━━ Input data ━━

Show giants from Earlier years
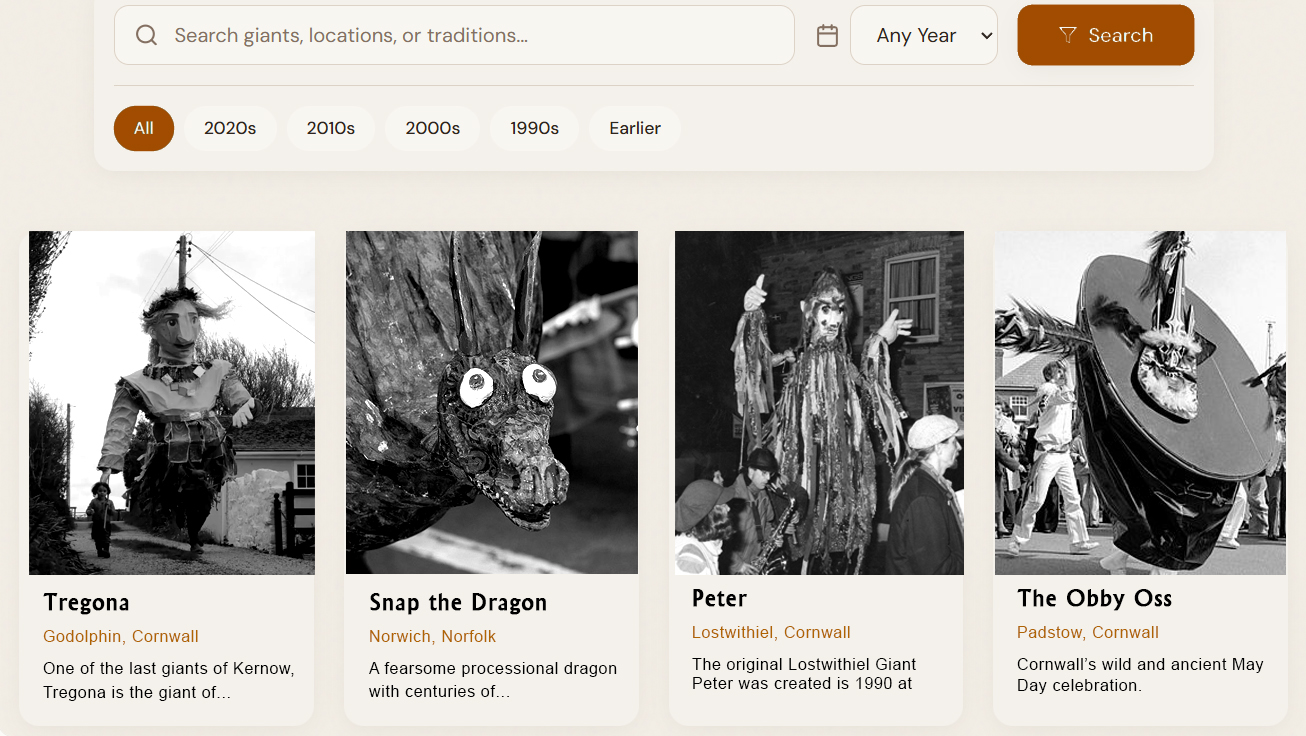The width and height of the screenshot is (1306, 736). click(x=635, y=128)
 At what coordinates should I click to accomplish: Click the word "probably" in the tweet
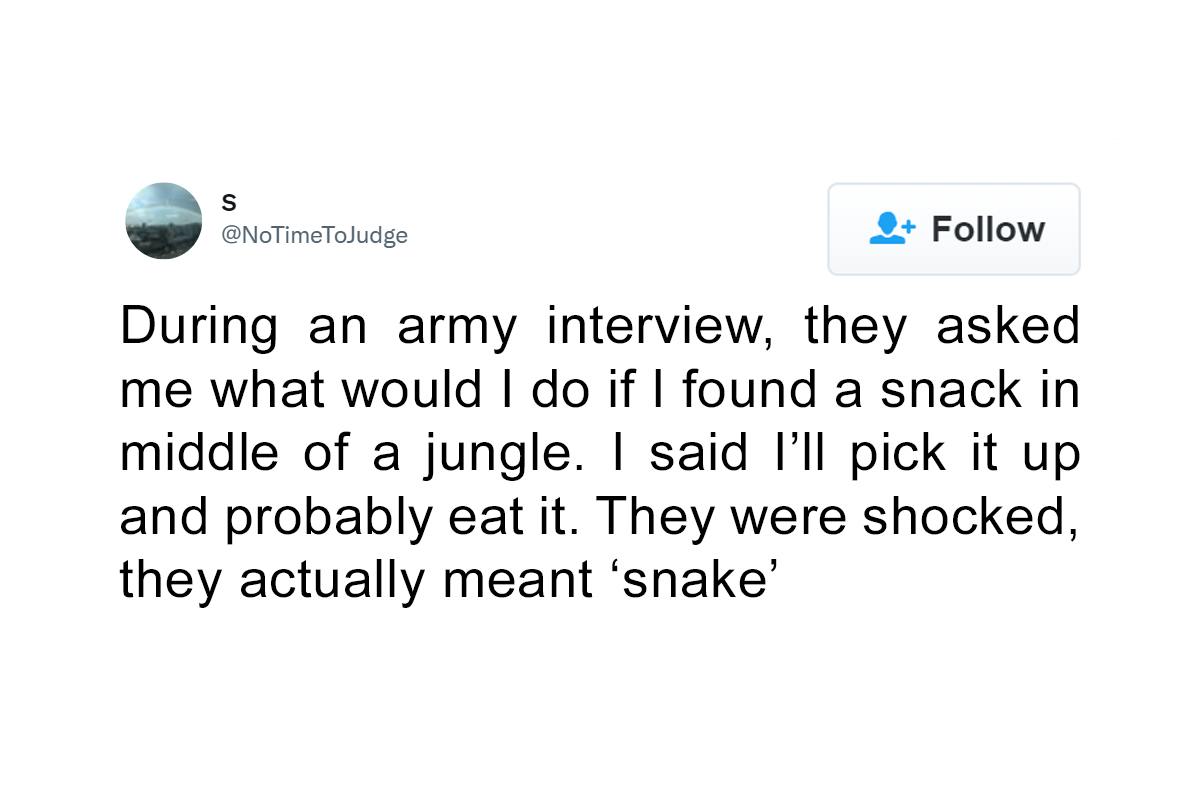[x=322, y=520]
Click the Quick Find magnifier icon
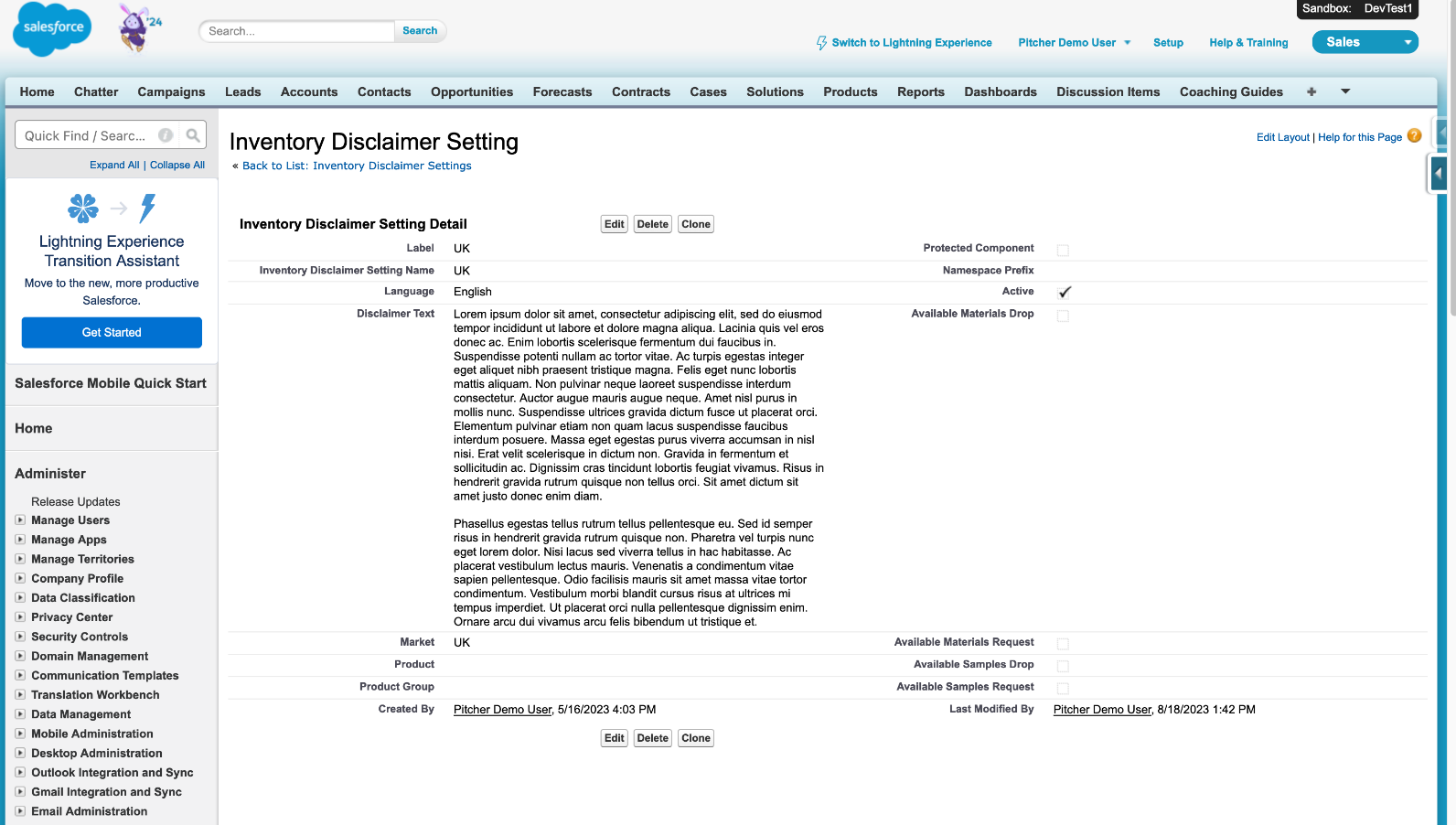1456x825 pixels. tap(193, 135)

━━━
━━ Input data ━━

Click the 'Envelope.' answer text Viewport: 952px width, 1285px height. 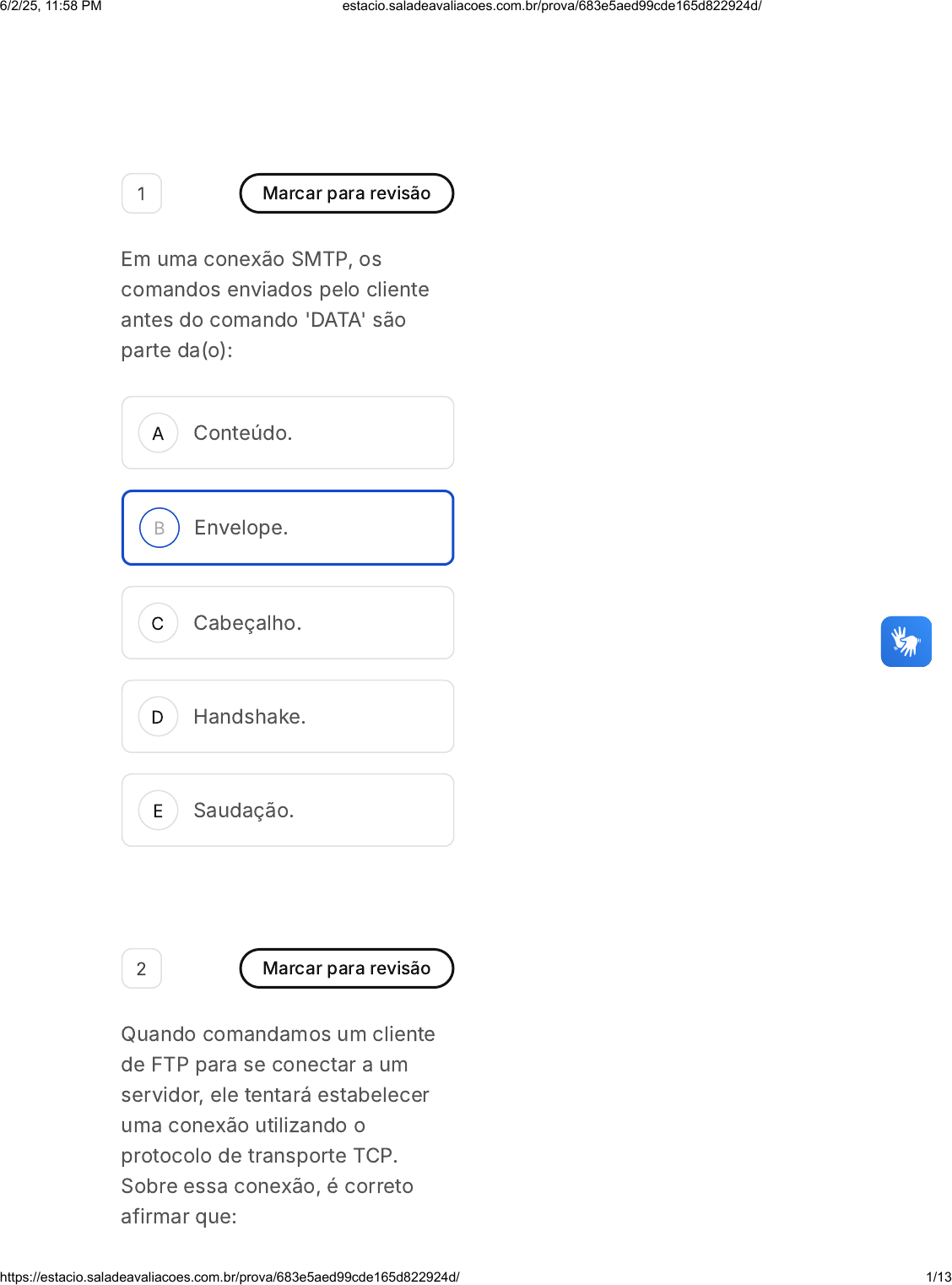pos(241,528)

━━━
━━ Input data ━━

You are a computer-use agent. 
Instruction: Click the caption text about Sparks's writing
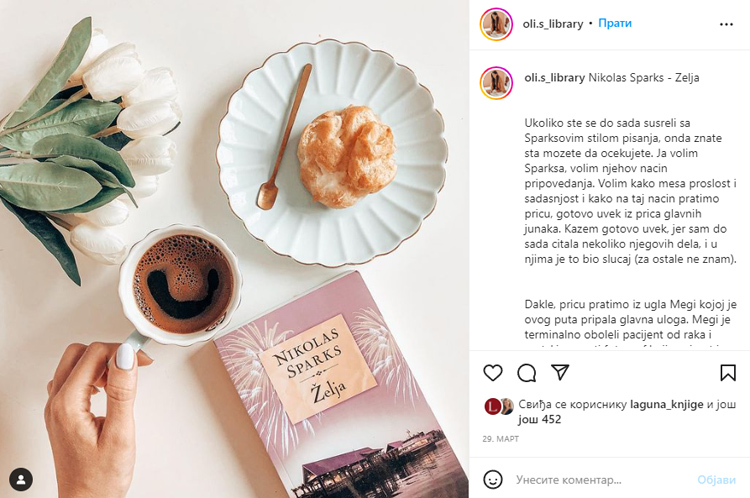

━━━

Problem to solve:
Beginning with the line holding "You are a computer-use agent." and ending with the line holding "Instruction: Click the", write out the stretch of material above exactly; add no further lines.

Exercise answer:
You are a computer-use agent. 
Instruction: Click the caption text about Sparks's writing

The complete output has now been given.